San Diego
March 2006

"There's something weird going on," Sarah said to Roxy. A light drizzle was falling; Kat had insisted on dropping them all off under the canopy in front of school and was six rows out in the lot, parking. The boys were long gone. "I noticed it yesterday. The guys are all acting strange around Anna. Lynch included." Roxy noted, not for the first time, that their guardian was "Mister Lynch" to Sarah only when she addressed him directly. "She seems really odd, too."

"Odd? Really? You know, sometimes she seems a little different to me, too. Like when she's changing a flat tire without any tools."

"Roxy, are you going to tell me you haven't noticed anything? The way they all look at one another, the way Anna's got extra touchy-feely with the boys … did you at least notice that she fixed each of them his favorite breakfast this morning?"

"Sarah, she fixes us almost anything we ask for. All you gotta do is ask."

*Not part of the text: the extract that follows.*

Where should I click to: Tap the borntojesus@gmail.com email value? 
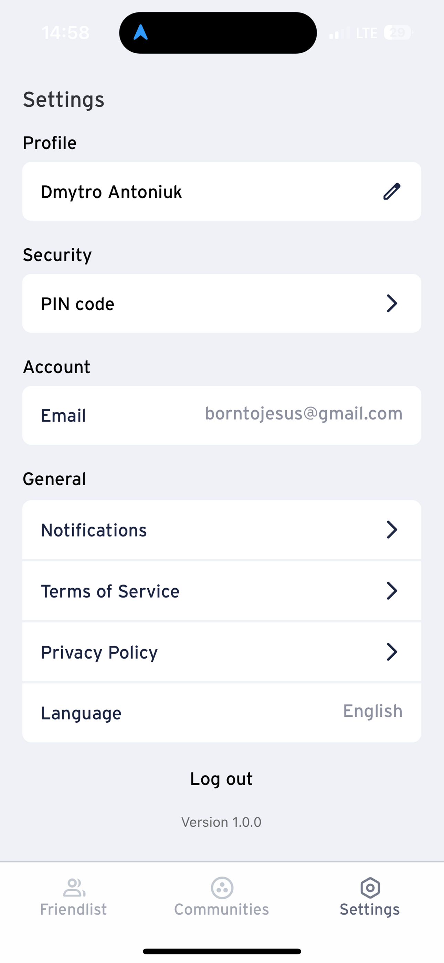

"That's just what I'm talking about: they didn't. She filled our orders when we came to breakfast; the boys had theirs waiting when they got there. And the way they keep stealing glances at her, and looking at each other … they might as well have 'I've got a secret' tattooed on their foreheads." She glanced out towards the lot, where Kat was just backing into a space.

"So, what then? You think they've got something on her?" And why don't you want to talk about this with Kat around?

"No … not the way she's behaving around them. Lately, she can't seem to pass by one of them without touching him. A hand on the shoulder when they're talking, taking just a little too long to let go of something she hands them … this morning, she mussed Bobby's hair, Roxy. He spends fifteen minutes every morning getting it just right; besides his music, it's his only vanity. And she roughs his hair up as she's taking his plate, and he doesn't bother to straighten it out."

"Sarah, do you suppose she's feeling …" she let her eyelids droop suggestively, "stirrings?"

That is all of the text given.